I had my September fashion magazines stacked in my office, having no time to read them as of yet. But this weekend, I will devour all of them, including that phat 700 page phone book sized issue of Vogue with the sand in between my toes and a mojito in hand while E gets in some kitesuring.
The other thing that we needed to do was harvest all of that crazy basil and herbs that grew like weeds in our garden. This meant more pesto.
I hadn’t made a good egg-in-a-whole sandwich since early on in the project, and I thought it would be awesome if you spread pesto all over the bread and ate it with that runny egg yolk. I could eat pesto just plain with no eggs or crackers or bread. I spoon it out of the food processor like ice cream.
Most people do egg-in-a-hole sandwiches with two pieces of bread, but E and I are watching the carbs so we just use one slice per sandwich and keep it open-faced. I could have stacked the bread, but we were just going to split them between us anyway. #doingitourway
E liked the combo of pasta and runny eggs, and devoured breakfast before we rushed off to the last day’s work of the summer. I’ll have to make another batch of that pesto to take with us to the beach tomorrow. I’ll try not to eat half of it before I can pack it up in a Tupperware bowl.
3 cups fresh basil
2 cloves crushed garlic
3/4 cup shredded parmesan cheese
pinch kosher salt
pinch black pepper
3 tablespoons pine nuts
1/3 cup olive oil
squeeze of one lemon wedge
2 pieces bread
make pesto: combine basil, 1/2 cup parmesan, kosher salt, black pepper, and pine nuts in a food processor. Add half the olive oil, chop or grind for about a minute. Run spoon down the sides and mix with spoon, then add the rest of olive oil, and grind for another 30 seconds. Set aside.
Heat a nonstick medium skillet on the stove under low medium heat. In a shallow wide bowl, mix one egg with a generous tablespoon of pesto. Then, cut a hole in the middle of both slices of bread.
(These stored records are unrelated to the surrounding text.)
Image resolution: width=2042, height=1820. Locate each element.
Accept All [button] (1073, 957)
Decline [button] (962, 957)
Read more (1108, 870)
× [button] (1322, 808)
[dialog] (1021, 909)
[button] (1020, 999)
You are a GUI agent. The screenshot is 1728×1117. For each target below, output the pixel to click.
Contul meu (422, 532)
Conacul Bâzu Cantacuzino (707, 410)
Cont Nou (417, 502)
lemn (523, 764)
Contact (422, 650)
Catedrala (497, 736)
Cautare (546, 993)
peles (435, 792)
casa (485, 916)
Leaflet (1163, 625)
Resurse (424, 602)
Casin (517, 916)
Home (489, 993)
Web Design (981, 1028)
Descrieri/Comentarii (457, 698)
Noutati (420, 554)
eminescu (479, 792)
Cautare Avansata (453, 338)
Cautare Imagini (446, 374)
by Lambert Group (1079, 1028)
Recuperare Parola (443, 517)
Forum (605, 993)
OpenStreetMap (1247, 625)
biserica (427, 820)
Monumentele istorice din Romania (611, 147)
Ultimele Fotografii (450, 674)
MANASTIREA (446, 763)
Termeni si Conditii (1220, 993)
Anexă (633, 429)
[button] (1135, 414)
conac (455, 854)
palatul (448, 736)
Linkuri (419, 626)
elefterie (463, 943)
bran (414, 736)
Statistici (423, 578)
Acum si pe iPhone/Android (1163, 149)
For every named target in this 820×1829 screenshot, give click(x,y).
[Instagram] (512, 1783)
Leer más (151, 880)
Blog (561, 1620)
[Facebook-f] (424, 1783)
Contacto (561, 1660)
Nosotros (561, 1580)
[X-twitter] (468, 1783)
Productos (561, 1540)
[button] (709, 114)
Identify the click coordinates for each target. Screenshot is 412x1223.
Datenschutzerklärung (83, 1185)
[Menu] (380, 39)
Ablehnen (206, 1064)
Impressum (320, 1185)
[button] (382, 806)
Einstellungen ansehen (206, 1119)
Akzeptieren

Dunk the slices into the egg pesto mixture, and place in skillet. After bread toast for about a minute, crack an egg in the hole of the bread. Let cook for another two minutes, then flip with spatula. Let cook for 2 minutes, then remove from skillet.
Dollop another teaspoon of pesto on bread if you wish, or sprinkle more parmesan cheese on top if you like. Makes two open faced sandwiches.